Wolfgang Pauli (born: April 25th, 1900 / died: December 15th, 1958)
|Wolfgang Pauli was born in Vienna. He received his early education in Vienna before studying at the University of Munich under Arnold Sommerfeld. He obtained his doctor's degree in 1921 and spent a year at the University of Göttingen as assistant to Max Born and a further year with Niels Bohr at Copenhagen. The years 1923-1928 were spent as a lecturer at the University of Hamburg before his appointment as Professor of Theoretical Physics at the Federal Institute of Technology in Zurich. During 1935-1936, he was visiting Professor at the Institute for Advanced Study, Princeton, New Jersey and he had similar appointments at the University of Michigan (1931 and 1941) and Purdue University (1942). He was elected to the Chair of Theoretical Physics at Princeton in 1940 but he returned to Zurich at the end of World War II.|
|Pauli was outstanding among
the brilliant mid-twentieth century school of physicists. He was recognized
as one of the leaders when, barely out of his teens and still a student, he
published a masterly exposition of the theory of relativity. His exclusion
principle, which is often quoted bearing his name, crystallized the existing
knowledge of atomic structure at the time it was postulated and it led to
the recognition of the two-valued variable required to characterize the state
of an electron.
The principle states that; "No two electrons in an atom can ever be in the same quantum state; that is, no two electrons in the same atom can have the same set of quantum numbers". The four quantum numbers are: n, l, ml, ms. For electrons Sharing a specific orbital there first three Quantum numbers; n, l, ml, must be the same; therefore, their values for ms must vary. Given that there are only two possible values for ms in any specific orbital, we can state that; "An atomic orbital can accommodate only two electrons and these electrons must have opposing spins". If this statement were not true then the result would be that all of the electrons would end up in the lowest energy state, also known as the ground state. In effect this would cause a sever change in the way atoms react with one another. Some would even go as far as to say; "Nature as we know it would not exist".

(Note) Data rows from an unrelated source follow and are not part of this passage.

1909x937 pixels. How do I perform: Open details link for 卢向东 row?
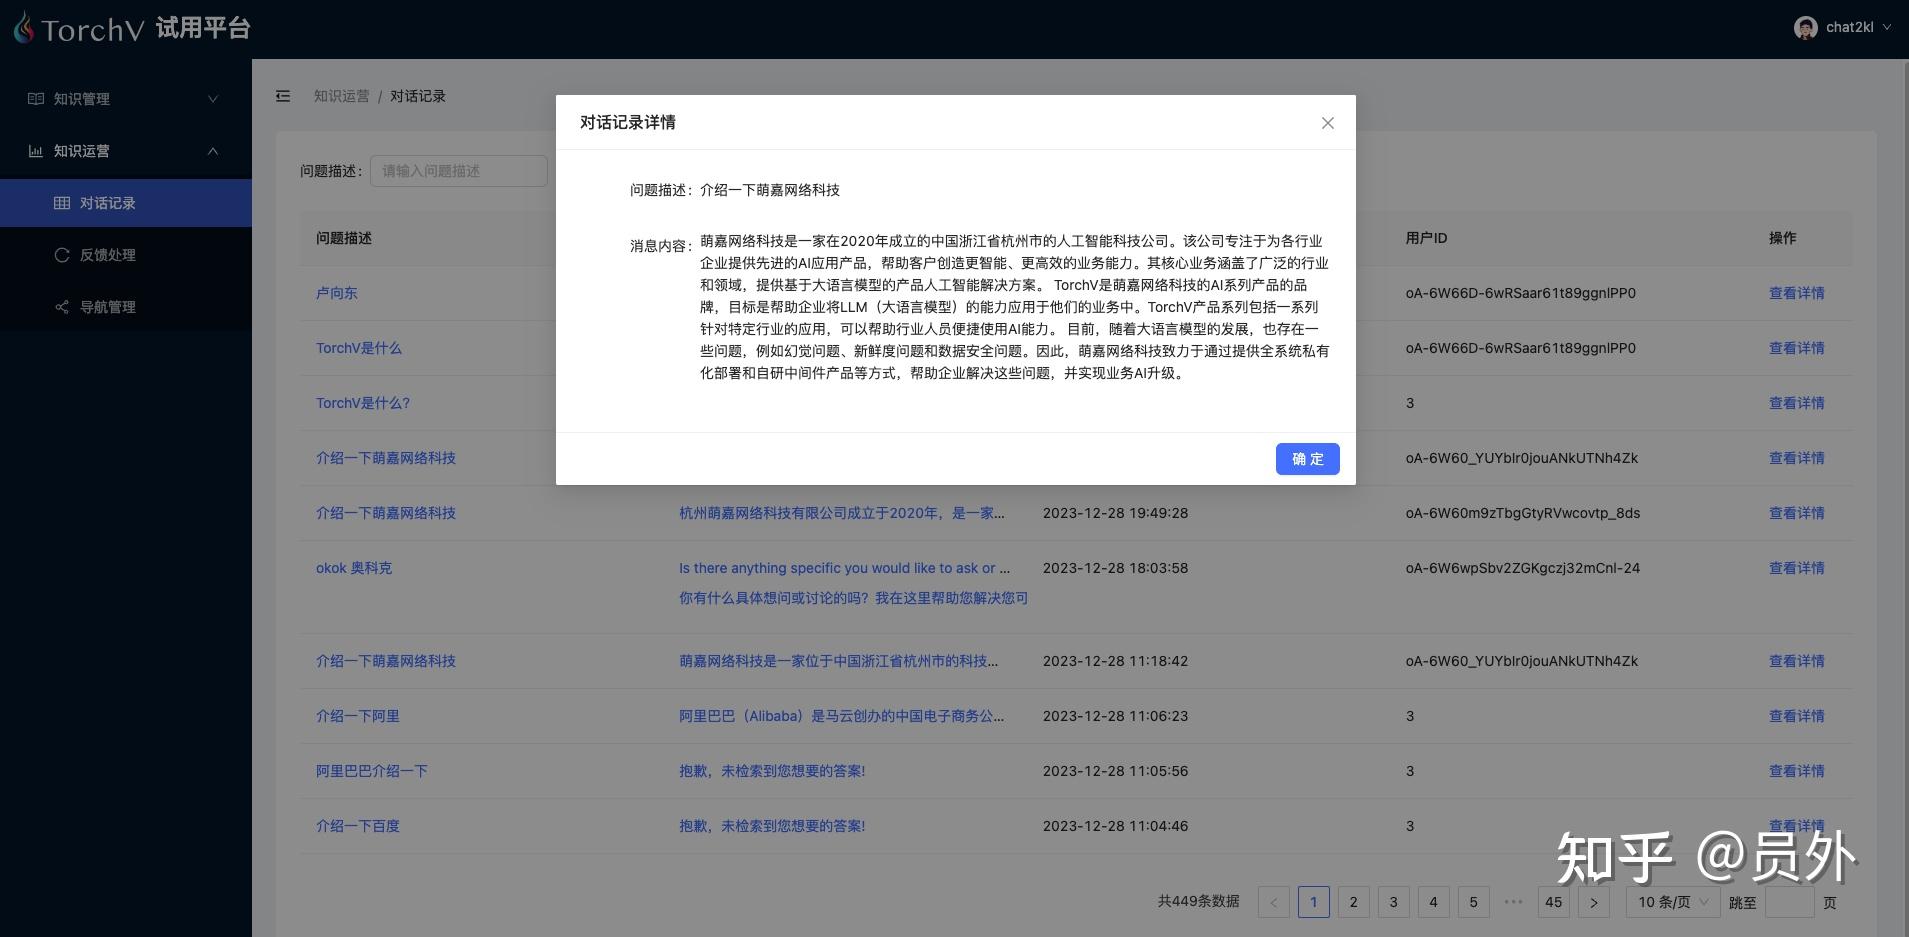1794,292
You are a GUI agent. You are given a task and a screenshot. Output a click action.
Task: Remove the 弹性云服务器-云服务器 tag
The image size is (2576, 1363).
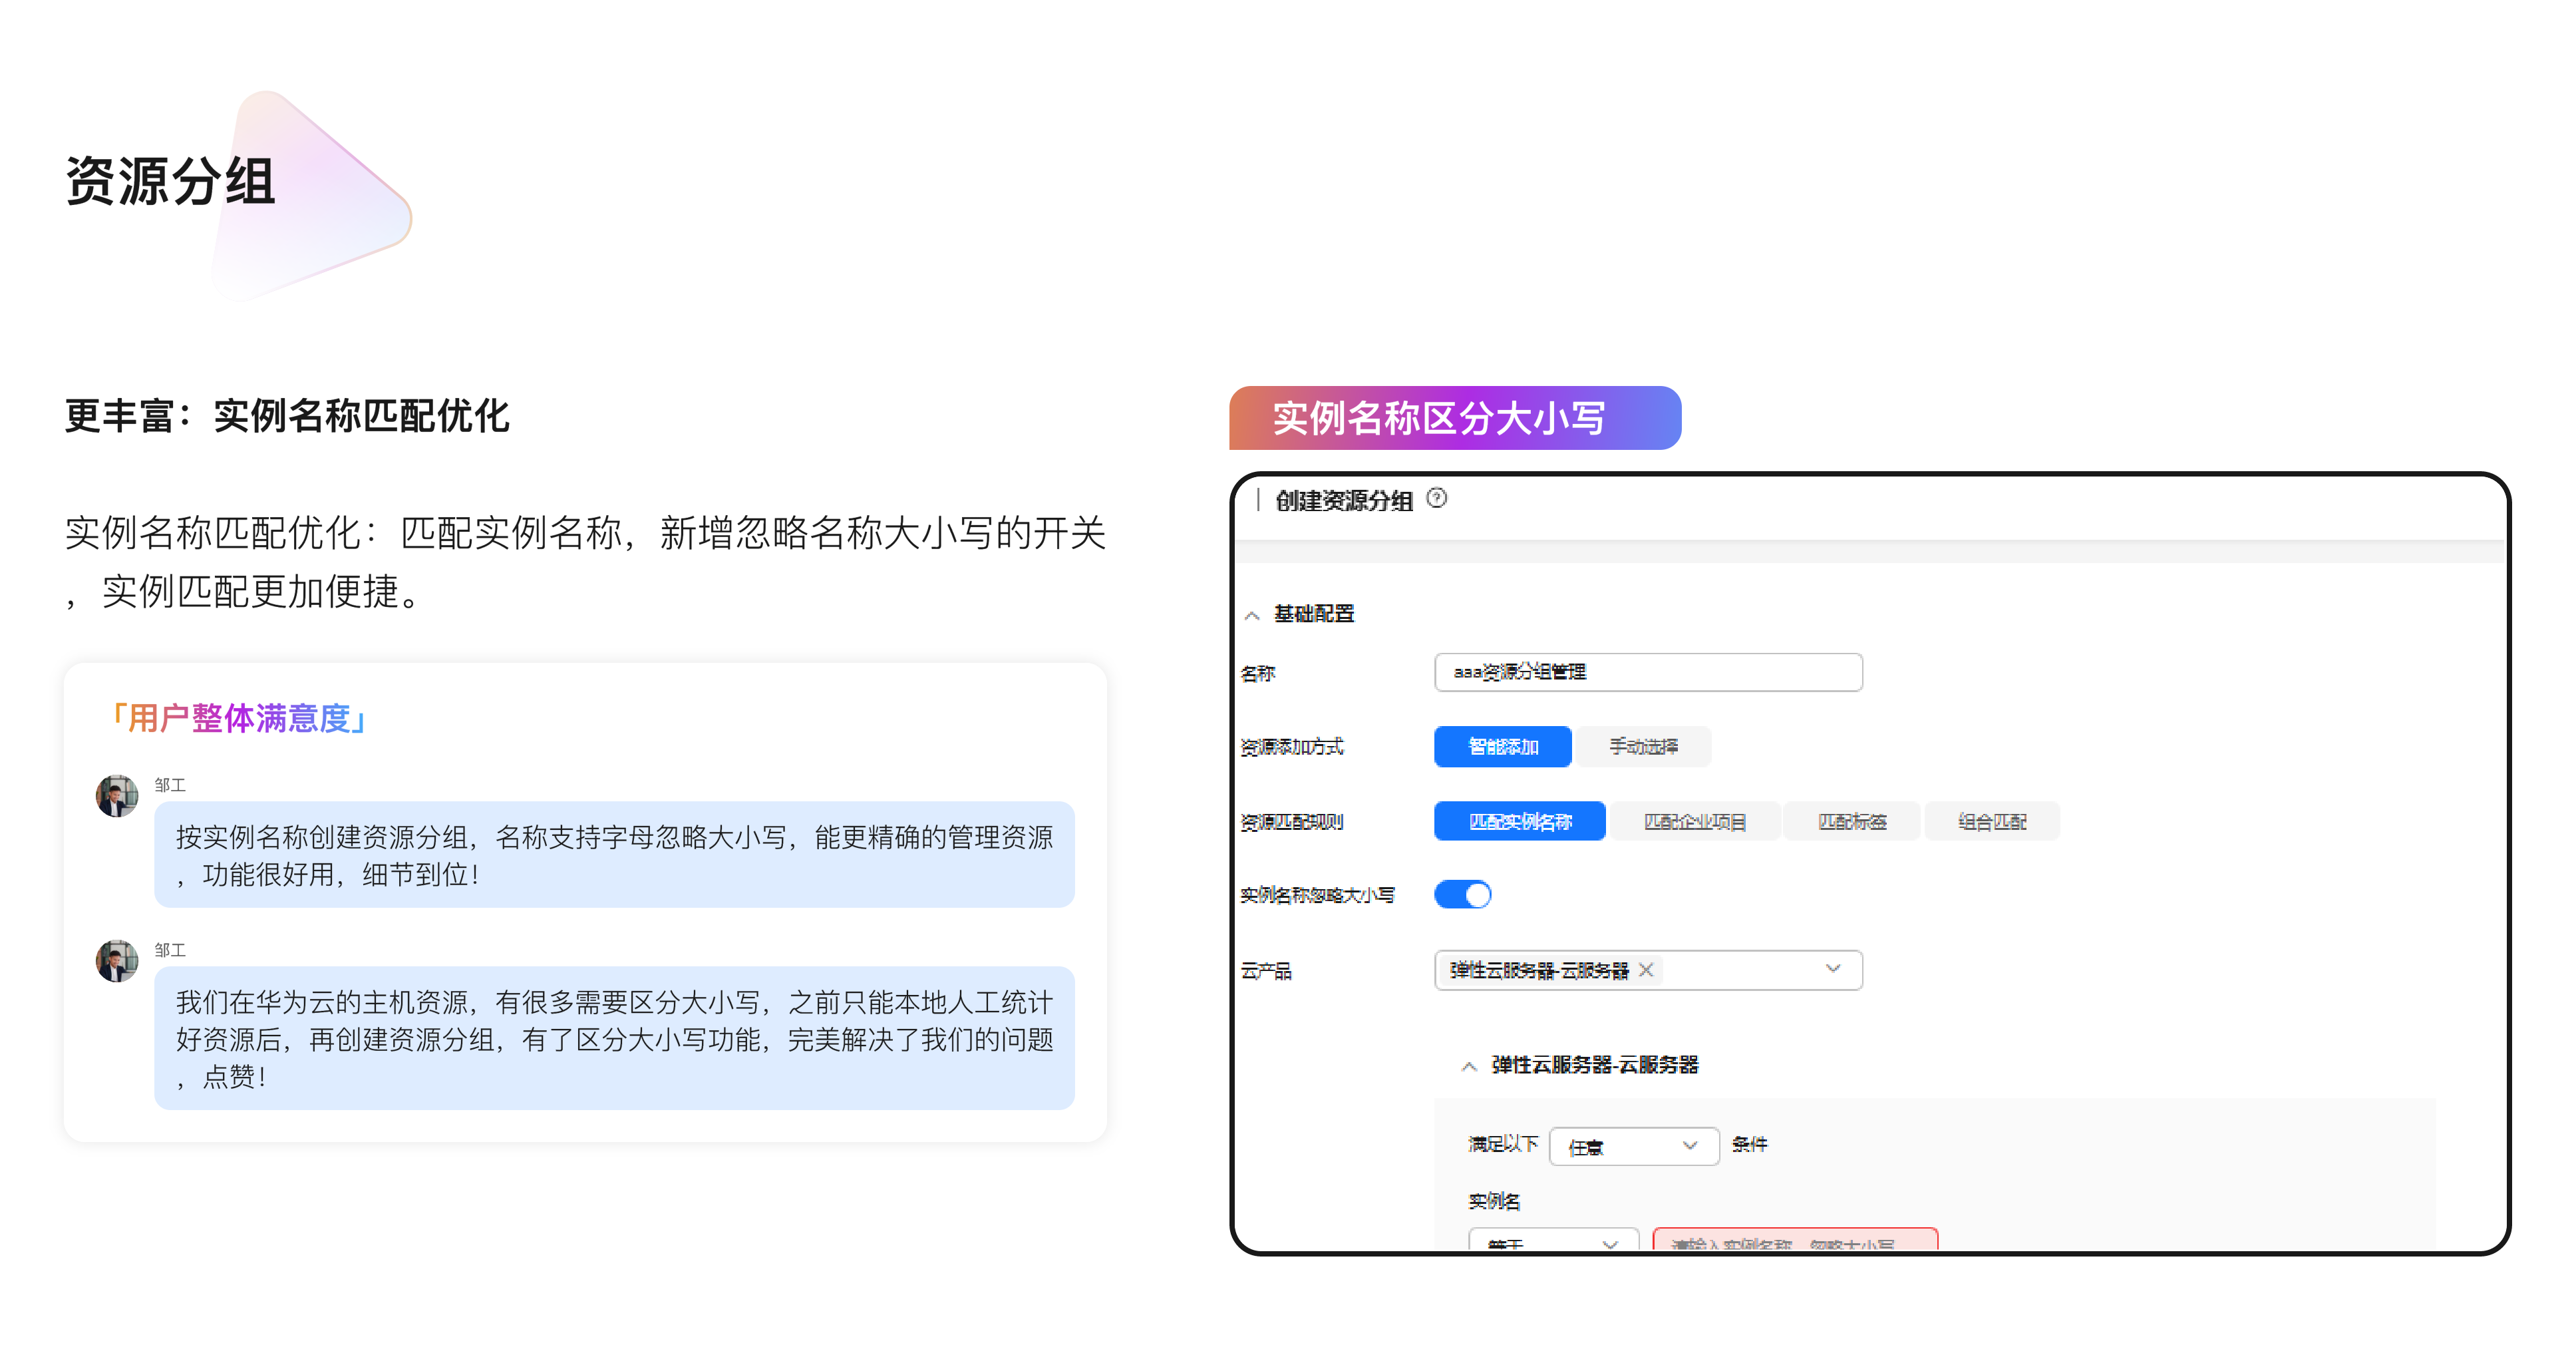(1646, 969)
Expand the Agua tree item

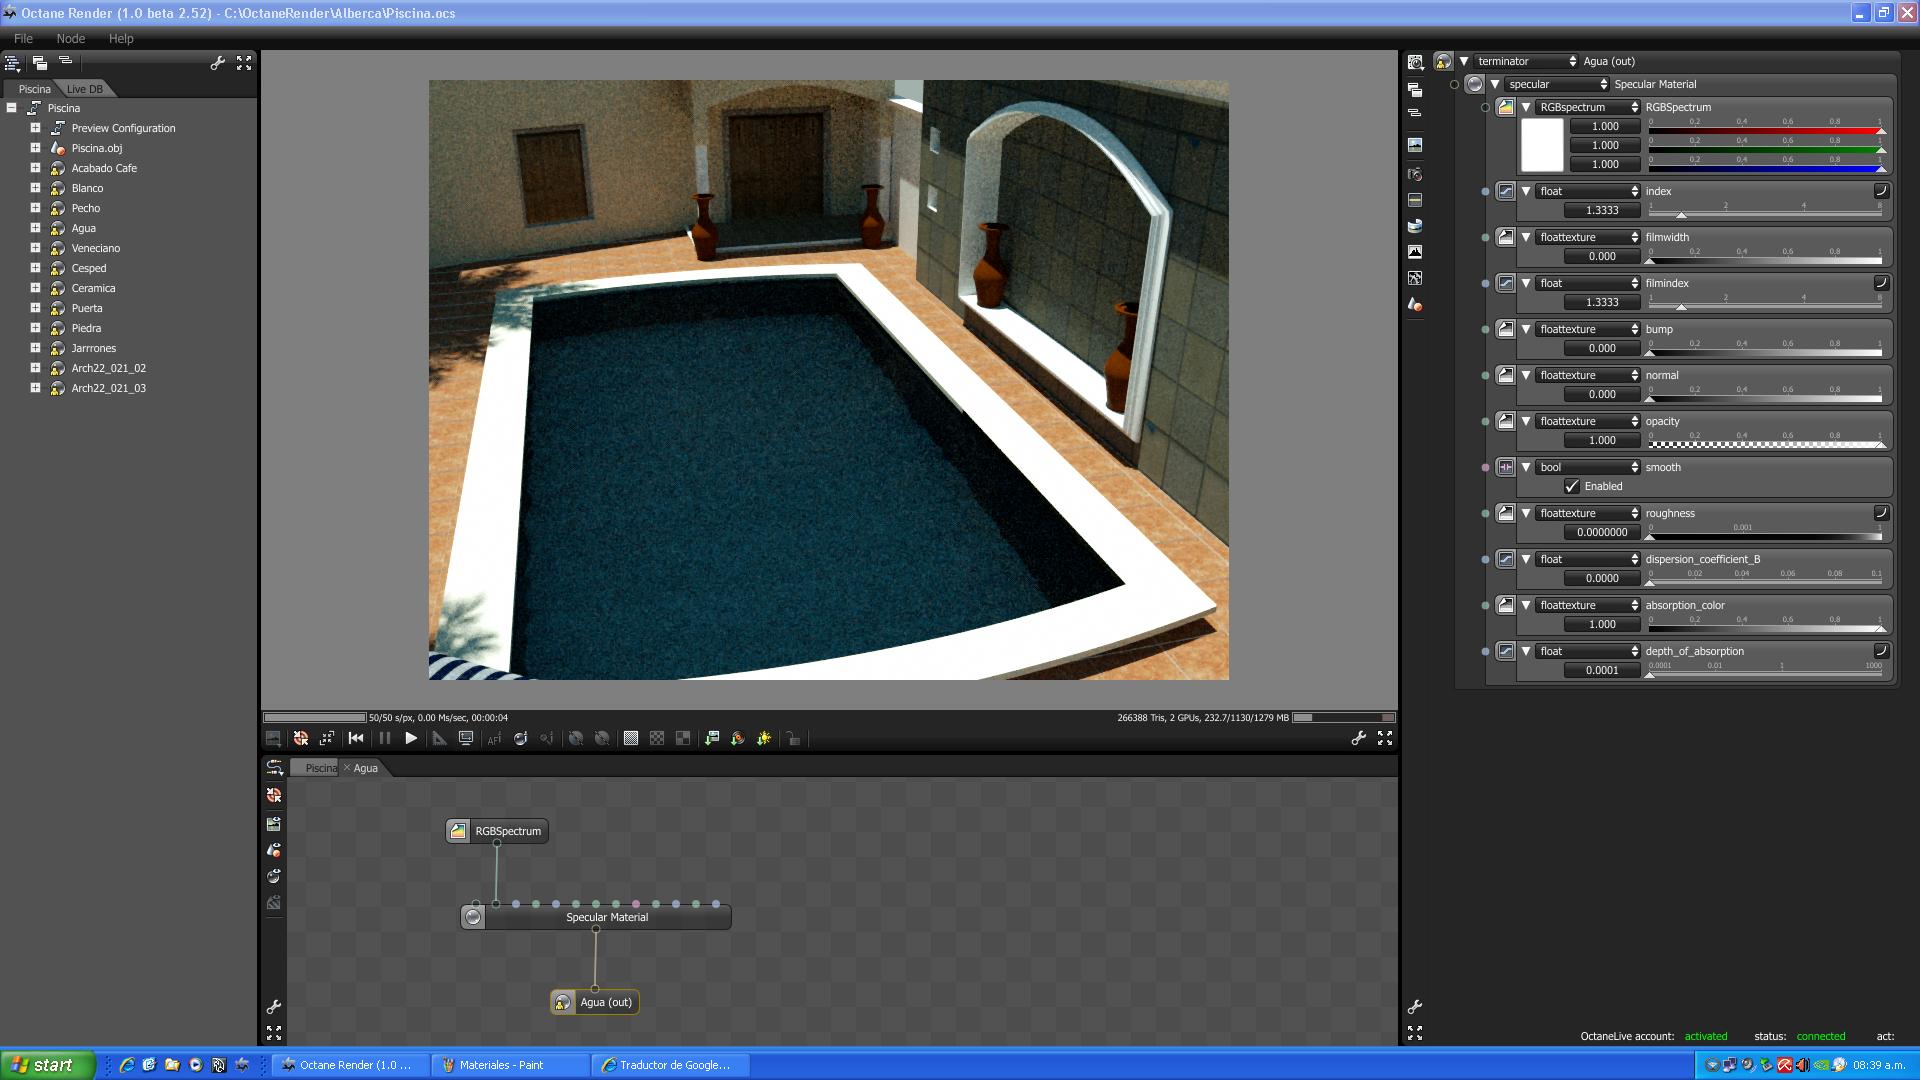coord(35,228)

Pauli was the first to recognize the existence of the neutrino, an uncharged and massless particle which carries off energy in radioactive ß-disintegration; this came at the beginning of a great decade, prior to World War II, for his centre of research in theoretical physics at Zurich.
Pauli helped to lay the foundations of the quantum theory of fields and he participated actively in the great advances made in this domain around 1945. Earlier, he had further consolidated field theory by giving proof of the relationship between spin and"statistics" of elementary particles. He has written many articles on problems of theoretical physics, mostly quantum mechanics, in scientific journals of many countries; his Theory of Relativity appears in the Enzyklopaedie der Mathematischen Wissenschaften, Volume 5, Part 2 (1920), his Quantum Theory in Handbuch der Physik, Vol. 23 (1926), and his Principles of Wave Mechanics in Handbuch der Physik, Vol. 24 (1933).
Pauli was a Foreign Member of the Royal Society of London and a member of the Swiss Physical Society, the American Physical Society and the American Association for the Advancement of Science. He was awarded the Lorentz Medal in 1930.
Wolfgang Pauli married Franciska Bertram on April 4th, 1934.
He died in Zurich on December 15th, 1958.